Nous avons par ailleurs mis en place des dispositifs spécifiques et tout d'abord, mobilisé le 114 (à l'origine dédié aux malentendants) sur la gestion des SMS. Les services de police et de gendarmerie ont d'ailleurs reçu, via cette plateforme, 140 signalements relatifs à des violences conjugales. Un dispositif a également été mis en place dans les pharmacies, dans le cadre d'une convention signée entre le ministère de l'Intérieur et l'Ordre national des pharmaciens, permettant aux victimes de violences conjugales de signaler leur présence, en vue d'une mise en relation avec les forces de sécurité intérieure. Ce dispositif a bien fonctionné, mais n'a généré que huit interventions, donnant ensuite lieu à cinq interpellations. Enfin, le dernier dispositif innovant mis en place correspondait à des points de contact temporaires installés dans certains centres commerciaux.

Ainsi, dès le début du confinement, le ministère de l'Intérieur a donné des instructions très claires aux directions générales, afin de mobiliser l'ensemble des services, de prioriser le traitement des VIF et de maintenir un traitement en temps réel des procédures, ce qui a été le cas. Les directeurs généraux ont en effet décliné ces instructions dans leurs organisations et la chaîne pénale a pu fonctionner de manière à peu près classique. Les parquets ont maintenu leurs traitements habituels de ce type de violences. En parallèle, les services ont mis en place des suivis individualisés des victimes, qui se traduisaient par des appels téléphoniques et des passages au domicile de personnes précédemment identifiées comme victimes de violences conjugales, soit une approche proactive qui a permis d'aller à leur contact, de tenter d'évaluer leur situation et d'identifier la nécessité de mettre en œuvre des procédures judiciaires. Des patrouilles avaient été dédiées à cette prise de contact avec les familles signalées et à la mise en place de suivis au bénéfice de victimes déjà identifiées.

Nous avons néanmoins rencontré des difficultés durant cette période. En effet, dans le cadre du traitement des violences intrafamiliales et conjugales, les services de police travaillent en étroit partenariat avec des associations, des psychologues et des travailleurs sociaux présents dans les commissariats. Or ces partenaires ont beaucoup télétravaillé, d'où une diminution des contacts physiques entre les diverses associations d'aide aux victimes et les services de police. Ce développement du télétravail a nécessairement nui à la qualité de la relation avec les victimes, mais s'avérait inévitable durant cette période très particulière. La prise en charge des victimes s'est donc complexifiée, les services de police rencontrant plus de difficultés pour obtenir des hébergements d'urgence notamment.
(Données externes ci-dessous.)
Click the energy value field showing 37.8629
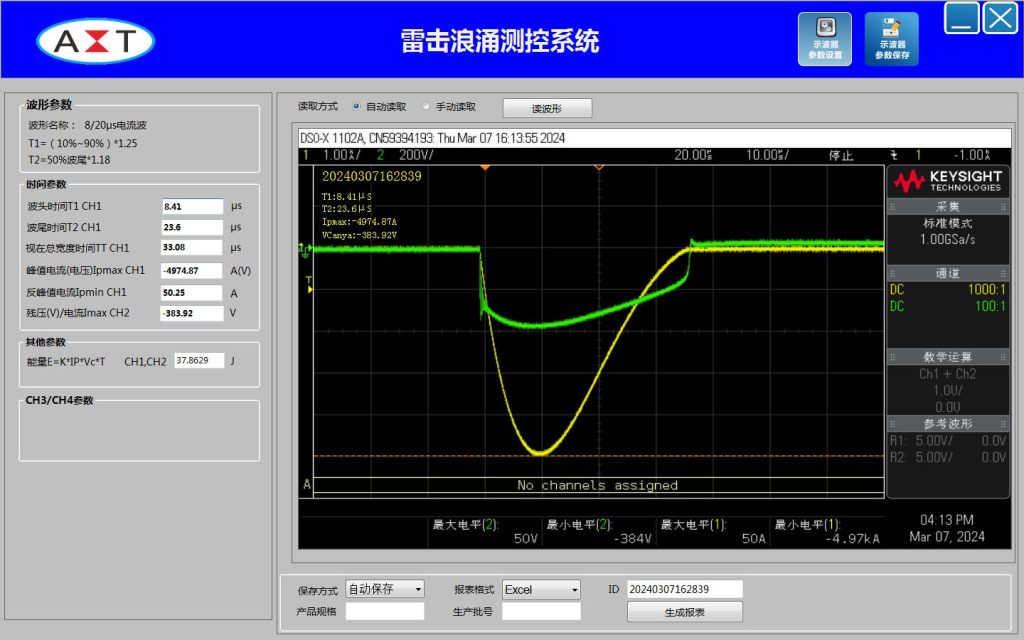(x=199, y=360)
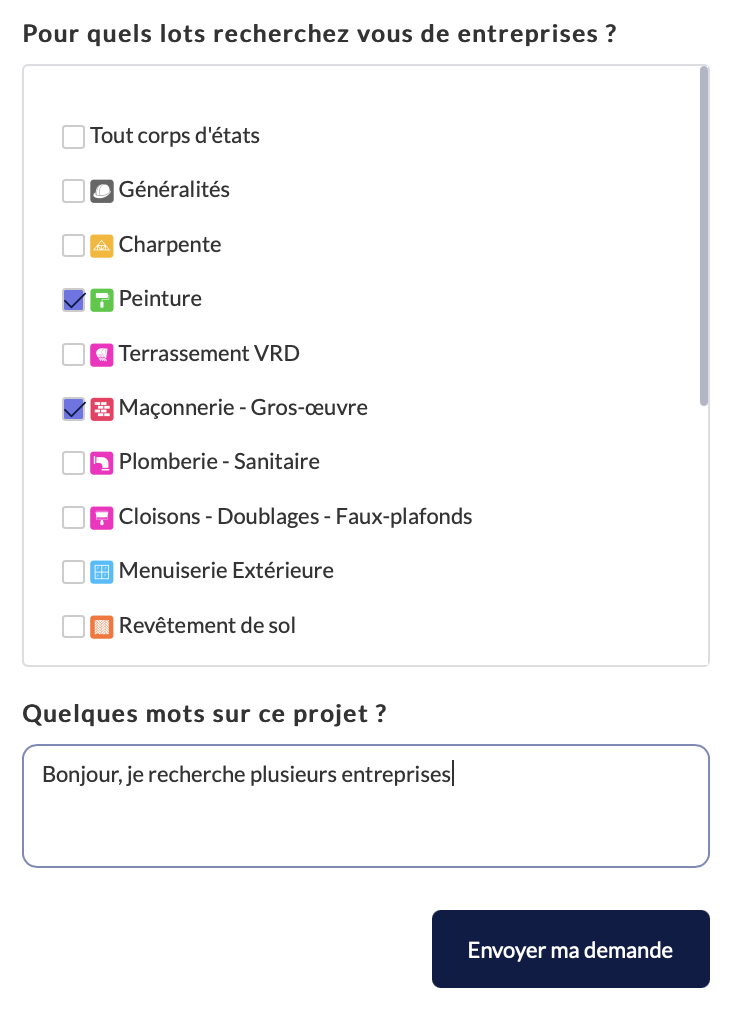Click the green Peinture roller icon
The height and width of the screenshot is (1018, 736).
102,300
Le traitement des situations d'urgence ne s'est pas dégradé, ni au niveau des services de police ni au niveau de l'autorité judiciaire, mais il a été plus compliqué de recourir au réseau des partenaires habituels.

En résumé, la période de confinement s'est caractérisée par une forte sollicitation des services de police sur les violences intrafamiliales de manière générale et par un traitement priorisé de ces violences, dans un cadre général dégradé en termes de partenariats notamment.